Als die Kundin weg ist, erzählt Fridolin, wie er als Wehrdienstverweigerer nach Berlin kam und nebenan bei „Kartoffel-Krohn“ jobbte, bevor er das Zoogeschäft übernommen hat. Für ältere Berliner sind die Läden von „Kartoffelkönig“ Krohn eine Legende. Geklönt wird auch bei ihm im Laden ziemlich viel, sagt Fridolin. „Ich misch dann nebenbei Futter, so verliere ich nicht zu viel Zeit beim Quatschen.“ Zwei Straßen weiter hat vor einigen Jahren eine große Tierfutterkette eröffnet, vor allem deren Sonderangebotswochen machen der kleinen Tierhandlung zu schaffen. Fridolin will aber weitermachen, solange es noch geht. Wer aus Zeiten berichtet haben möchte, in denen man in Berlin noch Affen kaufen konnte – Fridolin kann das bieten. Auch er wohnt, wie die Schneiderin, in unmittelbarer Nähe seines Geschäfts.
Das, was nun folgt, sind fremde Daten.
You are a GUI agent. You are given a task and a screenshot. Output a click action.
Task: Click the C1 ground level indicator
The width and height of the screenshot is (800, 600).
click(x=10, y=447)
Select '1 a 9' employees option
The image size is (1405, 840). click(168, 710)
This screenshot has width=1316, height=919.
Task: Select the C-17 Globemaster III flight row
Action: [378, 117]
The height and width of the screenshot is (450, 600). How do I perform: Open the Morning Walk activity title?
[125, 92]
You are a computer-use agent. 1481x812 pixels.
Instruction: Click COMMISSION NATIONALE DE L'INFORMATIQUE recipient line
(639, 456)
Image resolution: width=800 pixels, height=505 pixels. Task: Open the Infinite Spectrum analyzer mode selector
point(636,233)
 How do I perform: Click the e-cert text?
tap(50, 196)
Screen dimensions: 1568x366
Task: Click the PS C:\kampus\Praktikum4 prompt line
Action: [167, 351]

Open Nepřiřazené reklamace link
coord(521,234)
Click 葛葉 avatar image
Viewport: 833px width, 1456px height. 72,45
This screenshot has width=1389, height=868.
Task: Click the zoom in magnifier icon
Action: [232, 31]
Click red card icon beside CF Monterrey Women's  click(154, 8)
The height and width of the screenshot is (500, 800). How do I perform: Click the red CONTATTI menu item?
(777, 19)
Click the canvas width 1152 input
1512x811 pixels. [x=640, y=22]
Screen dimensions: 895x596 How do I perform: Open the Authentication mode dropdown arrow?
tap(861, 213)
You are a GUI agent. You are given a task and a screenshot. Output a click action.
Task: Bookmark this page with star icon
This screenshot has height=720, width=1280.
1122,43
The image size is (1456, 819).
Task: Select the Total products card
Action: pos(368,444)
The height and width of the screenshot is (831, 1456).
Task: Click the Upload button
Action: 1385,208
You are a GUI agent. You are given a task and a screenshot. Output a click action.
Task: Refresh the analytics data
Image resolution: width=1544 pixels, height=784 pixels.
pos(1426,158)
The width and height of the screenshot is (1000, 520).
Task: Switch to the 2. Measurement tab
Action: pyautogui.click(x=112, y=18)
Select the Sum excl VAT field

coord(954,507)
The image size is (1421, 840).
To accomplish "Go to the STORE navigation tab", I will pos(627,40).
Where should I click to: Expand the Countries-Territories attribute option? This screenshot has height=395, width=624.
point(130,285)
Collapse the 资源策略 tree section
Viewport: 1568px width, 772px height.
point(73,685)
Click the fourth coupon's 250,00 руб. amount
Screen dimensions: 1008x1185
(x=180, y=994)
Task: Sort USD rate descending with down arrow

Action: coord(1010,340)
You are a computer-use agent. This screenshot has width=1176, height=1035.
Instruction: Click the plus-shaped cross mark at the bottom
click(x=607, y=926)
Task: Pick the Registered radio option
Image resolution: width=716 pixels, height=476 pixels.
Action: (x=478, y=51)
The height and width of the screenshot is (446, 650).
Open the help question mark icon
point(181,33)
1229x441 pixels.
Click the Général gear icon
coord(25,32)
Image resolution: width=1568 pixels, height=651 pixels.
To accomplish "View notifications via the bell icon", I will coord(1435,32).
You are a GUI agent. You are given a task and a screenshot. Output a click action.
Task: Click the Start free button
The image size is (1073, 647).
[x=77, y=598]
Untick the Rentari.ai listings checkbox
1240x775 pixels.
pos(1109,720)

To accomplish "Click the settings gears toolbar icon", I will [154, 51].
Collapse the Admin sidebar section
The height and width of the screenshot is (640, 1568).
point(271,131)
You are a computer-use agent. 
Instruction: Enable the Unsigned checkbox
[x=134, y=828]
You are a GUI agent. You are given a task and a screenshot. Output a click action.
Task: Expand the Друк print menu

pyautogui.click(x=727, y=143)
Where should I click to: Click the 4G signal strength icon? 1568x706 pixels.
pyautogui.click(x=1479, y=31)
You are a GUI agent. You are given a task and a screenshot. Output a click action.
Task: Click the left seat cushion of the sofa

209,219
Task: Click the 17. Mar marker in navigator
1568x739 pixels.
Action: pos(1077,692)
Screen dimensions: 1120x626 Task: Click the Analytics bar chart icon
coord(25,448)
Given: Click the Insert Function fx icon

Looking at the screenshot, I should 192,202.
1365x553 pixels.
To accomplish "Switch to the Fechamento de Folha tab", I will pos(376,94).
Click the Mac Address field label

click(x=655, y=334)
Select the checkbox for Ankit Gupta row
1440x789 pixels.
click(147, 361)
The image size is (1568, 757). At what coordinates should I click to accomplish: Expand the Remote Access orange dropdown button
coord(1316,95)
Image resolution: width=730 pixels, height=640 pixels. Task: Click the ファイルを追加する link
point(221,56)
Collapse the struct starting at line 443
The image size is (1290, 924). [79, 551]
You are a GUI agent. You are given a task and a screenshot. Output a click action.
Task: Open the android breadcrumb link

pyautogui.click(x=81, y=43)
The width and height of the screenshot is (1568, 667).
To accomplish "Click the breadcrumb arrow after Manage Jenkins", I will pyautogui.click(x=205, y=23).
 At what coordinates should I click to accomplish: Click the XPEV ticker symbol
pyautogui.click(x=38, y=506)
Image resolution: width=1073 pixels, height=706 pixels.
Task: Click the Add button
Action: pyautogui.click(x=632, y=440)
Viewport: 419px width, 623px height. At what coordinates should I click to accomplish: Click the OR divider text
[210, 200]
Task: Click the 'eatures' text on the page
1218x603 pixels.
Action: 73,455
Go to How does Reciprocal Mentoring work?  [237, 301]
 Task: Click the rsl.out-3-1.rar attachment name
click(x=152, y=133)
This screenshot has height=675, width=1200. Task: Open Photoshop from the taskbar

Rund um den Mierendorffplatz gibt es mehr als ein Dutzend Aufbackbäckereien, inklusive der Brottheken in den Supermärkten und der Schnellbäckerei im U-Bahnhof. Echtes Backhandwerk dagegen findet man noch in der Kaiserin-Augusta-Allee, bei der Bäckerei-Konditorei von Jürgen Banach. „Seit das Haus vor 100 Jahren gebaut wurde, ist hier ein Bäcker“, sagt der Meister stolz. Er steht in der Backstube, seine Frau und eine Angestellte erledigen den Verkauf. Was das soziale Miteinander im Kiez angeht, gibt der Meister einen gemischten Befund ab. Einerseits sei der Umgang der Nachbarschaft miteinander sehr gut. „Man kennt sich, man hilft sich“, sagt Banach, der selbstverständlich auch im Haus seiner Bäckerei wohnt. Andererseits: „Früher haben die Familien gemeinsam zu Abend gegessen und sich das Brot dafür bei ihrem Bäcker geholt. Heute sitzt doch jeder allein vorm Internet und frisst Fertiggerichte.“ Die Veränderung im sozialen Verhalten kann er auch an seinen Umsätzen festmachen. Heute erwirtschafte er 20 Prozent mit Kaffee to go, dem symbolhaften Produkt für die Gesellschaft im Dauerstress. Es freut ihn aber, dass momentan viele junge Familien in den Kiez kämen, die seien aufgeschlossen und an ihrer Nachbarschaft interessiert. Er will noch ein paar Jahre weitermachen. Dass er später einen Nachfolger für die Bäckerei finden wird, glaubt er aber nicht.

Jetzt lieber Schrebergarten

Frau Strugala feierte ihren Abschied mit einer Ladenparty bis spät in die Nacht. Sie und ihr Mann wollen sich nun dem Schrebergarten widmen, „da kennt auch jeder jeden“, und das ist ganz nach dem Geschmack der beiden. Die Räume der Nähstube übernimmt ein Gemeindepsychiatrischer Dienst, der in den letzten Jahren immer mehr Ladengeschäfte in der unmittelbaren Umgebung angemietet hat. Man könnte den Eindruck gewinnen, dass der Staat dort mit Diensten substituieren muss, wo gewachsene soziale Infrastruktur verloren geht.